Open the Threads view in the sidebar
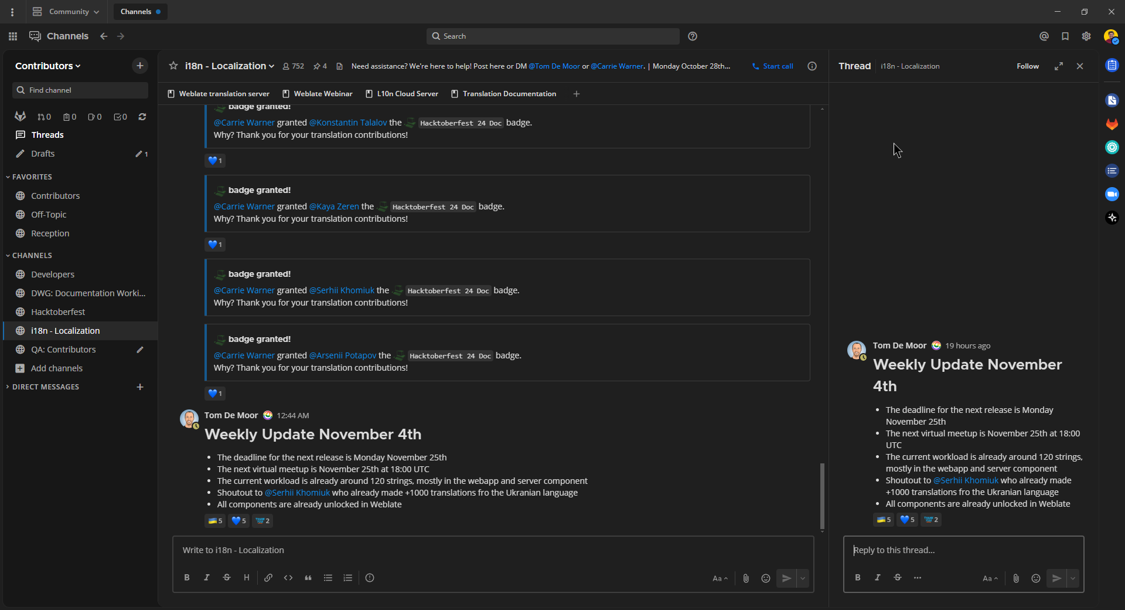47,134
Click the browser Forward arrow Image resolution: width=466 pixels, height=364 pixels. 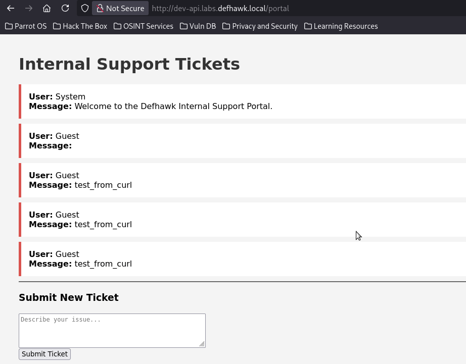tap(29, 8)
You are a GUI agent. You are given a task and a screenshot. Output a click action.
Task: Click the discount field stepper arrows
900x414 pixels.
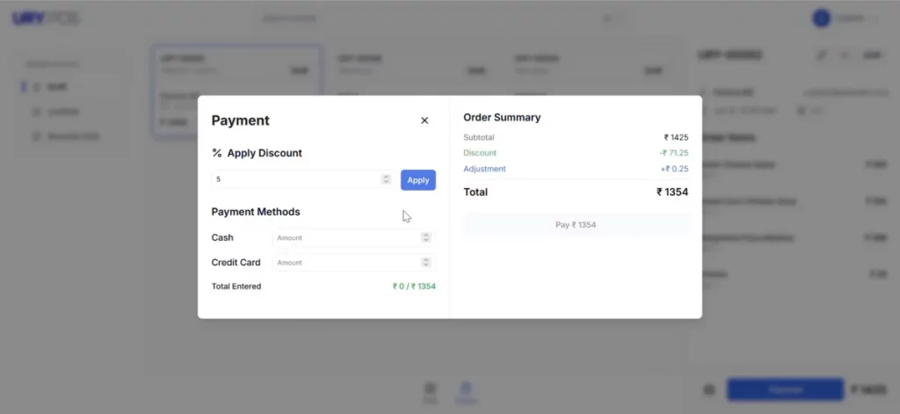coord(387,179)
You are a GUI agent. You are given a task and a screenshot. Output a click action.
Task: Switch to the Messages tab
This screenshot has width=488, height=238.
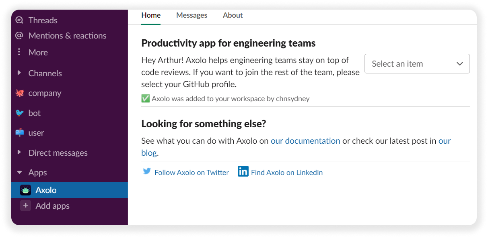click(191, 15)
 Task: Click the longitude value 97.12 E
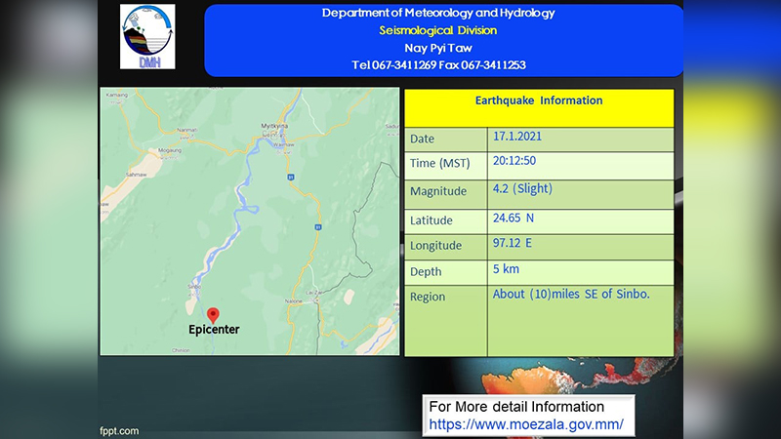coord(512,243)
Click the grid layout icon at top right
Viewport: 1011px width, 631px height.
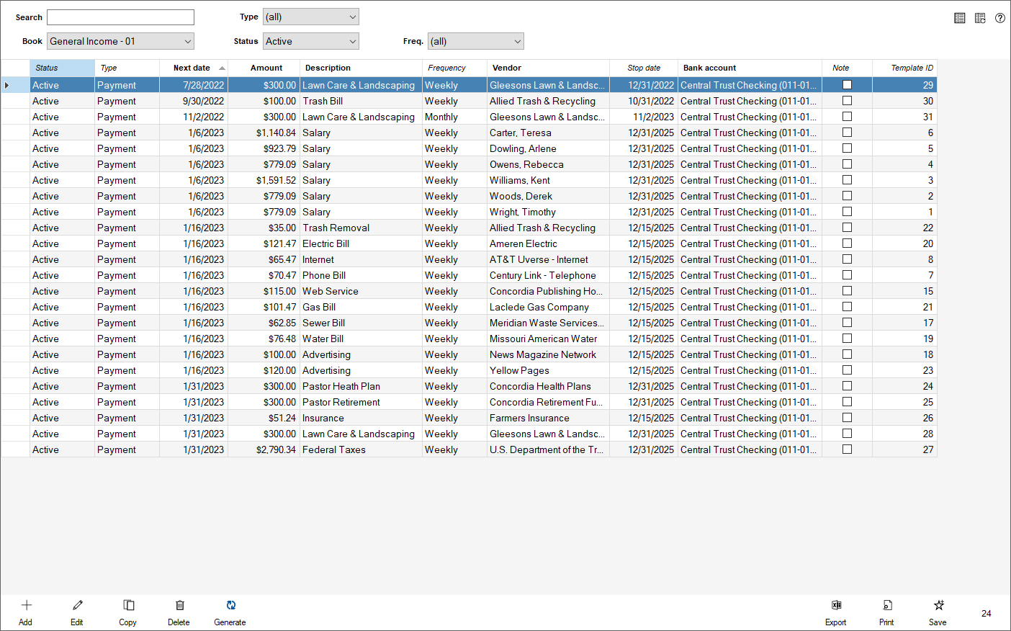coord(960,18)
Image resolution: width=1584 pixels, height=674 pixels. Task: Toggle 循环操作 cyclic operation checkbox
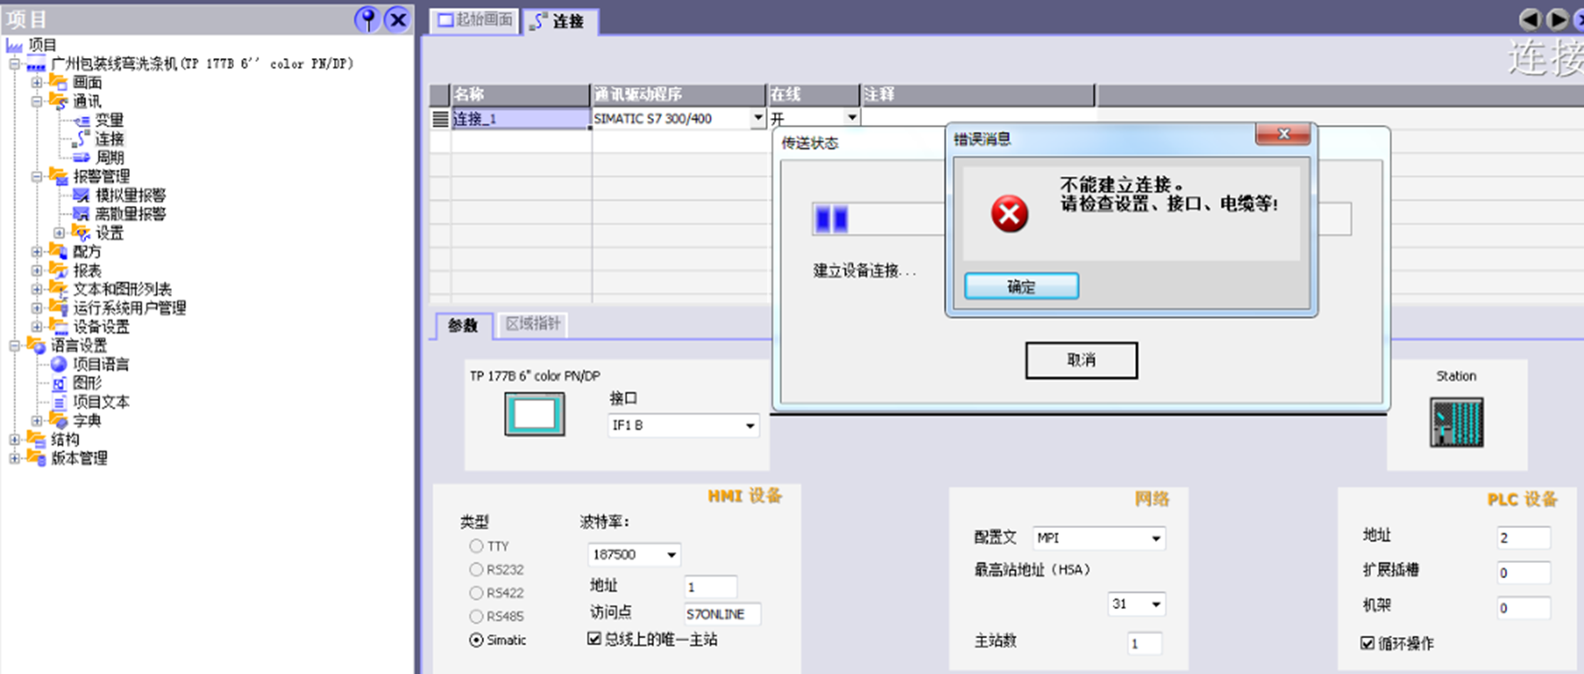(1367, 643)
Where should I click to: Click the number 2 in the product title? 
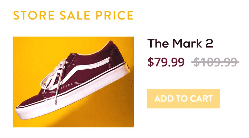pyautogui.click(x=209, y=44)
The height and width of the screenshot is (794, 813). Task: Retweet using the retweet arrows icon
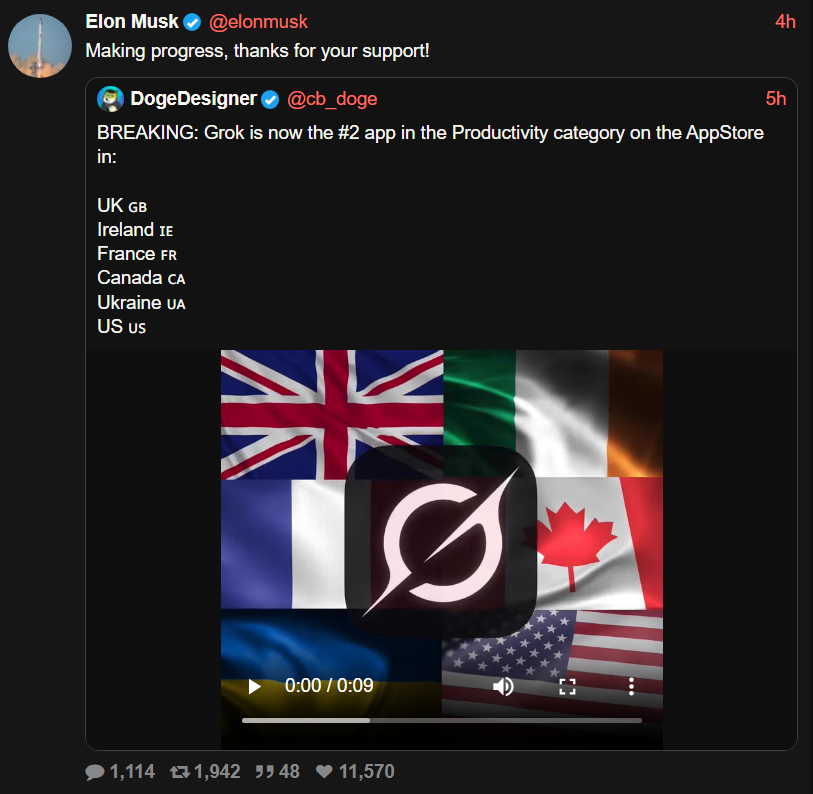tap(179, 772)
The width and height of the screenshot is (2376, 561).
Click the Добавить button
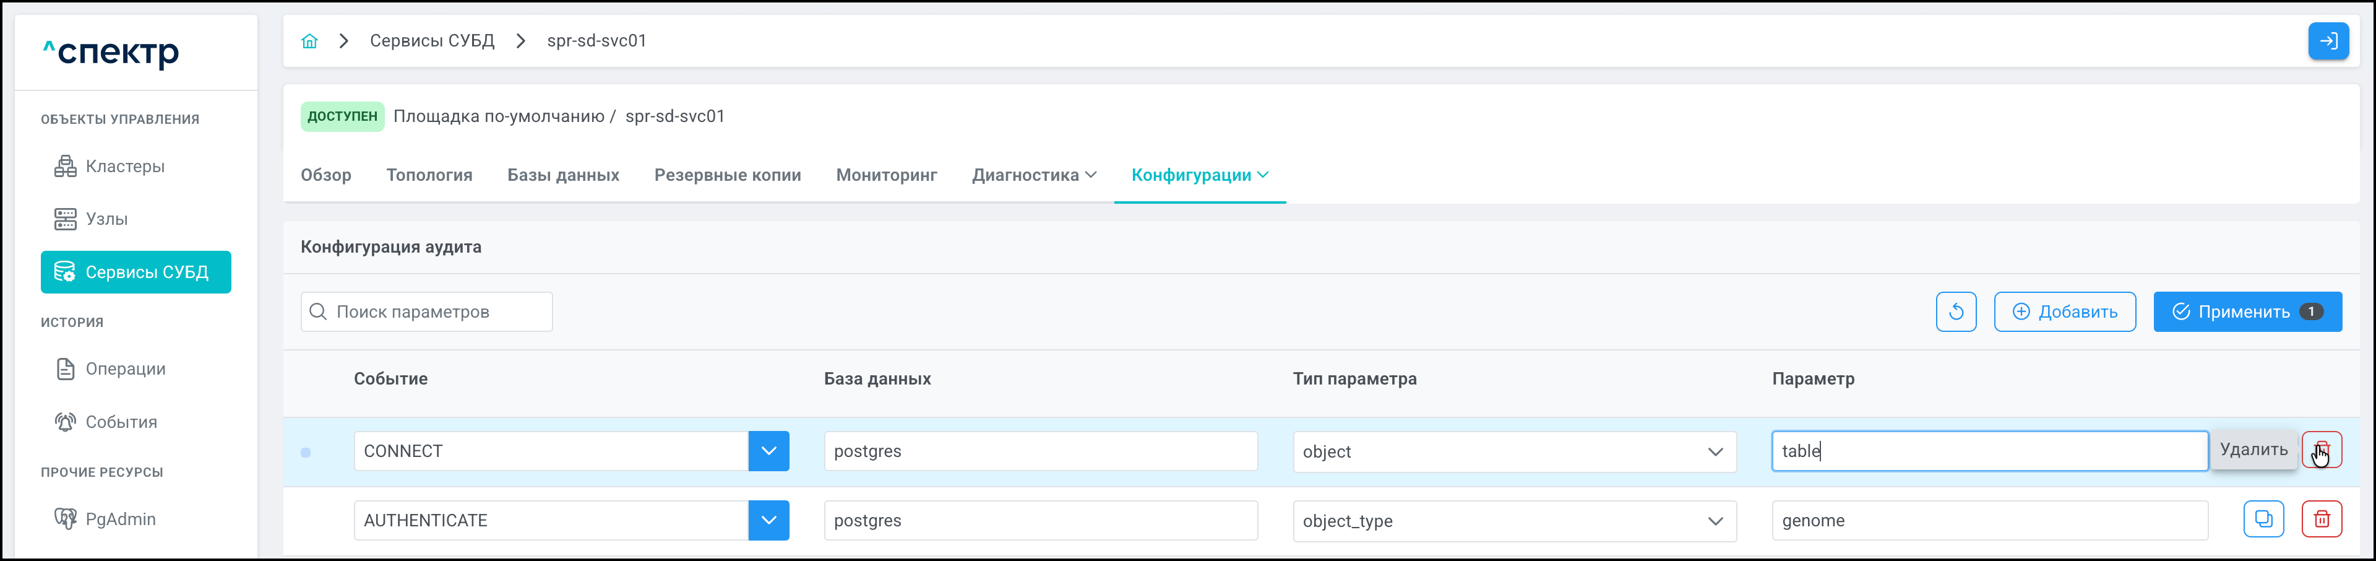(2064, 312)
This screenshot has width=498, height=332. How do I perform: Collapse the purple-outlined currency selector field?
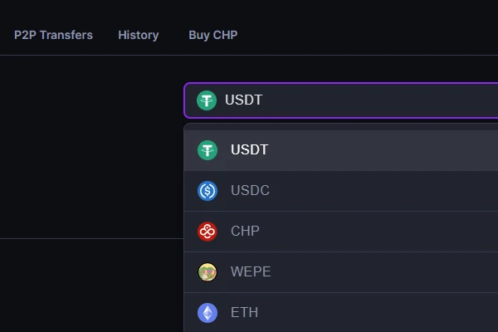[x=374, y=100]
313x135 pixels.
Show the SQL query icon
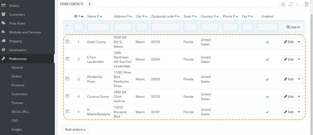coord(298,5)
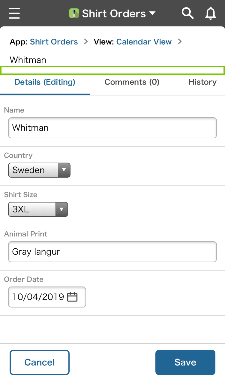The height and width of the screenshot is (381, 225).
Task: Go to the Calendar View breadcrumb link
Action: [x=144, y=42]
----------
### Exercise directions:
Lay out the listing as a Markdown table with the columns Row and Line, covering everything from the line with "Where should I" through the end of the listing. Number the rows, skip blank lines, and leave out the pictures.

### Solution:
| Row | Line |
|---|---|
| 1 | Where should I click to: Click the number 2 in the product title?  |
| 2 | pyautogui.click(x=209, y=44) |
| 3 | The height and width of the screenshot is (794, 813). Task: Retweet using the retweet arrows icon |
| 4 | tap(179, 772) |
| 5 | The width and height of the screenshot is (2376, 561). |
| 6 | Click the Добавить button |
| 7 | (2064, 312) |
| 8 | This screenshot has width=498, height=332. How do I perform: Collapse the purple-outlined currency selector field? |
| 9 | [x=374, y=100] |
| 10 | 313x135 pixels. |
| 11 | Show the SQL query icon |
| 12 | coord(298,5) |
| 13 | The height and width of the screenshot is (381, 225). |
| 14 | Task: Go to the Calendar View breadcrumb link |
| 15 | Action: [x=144, y=42] |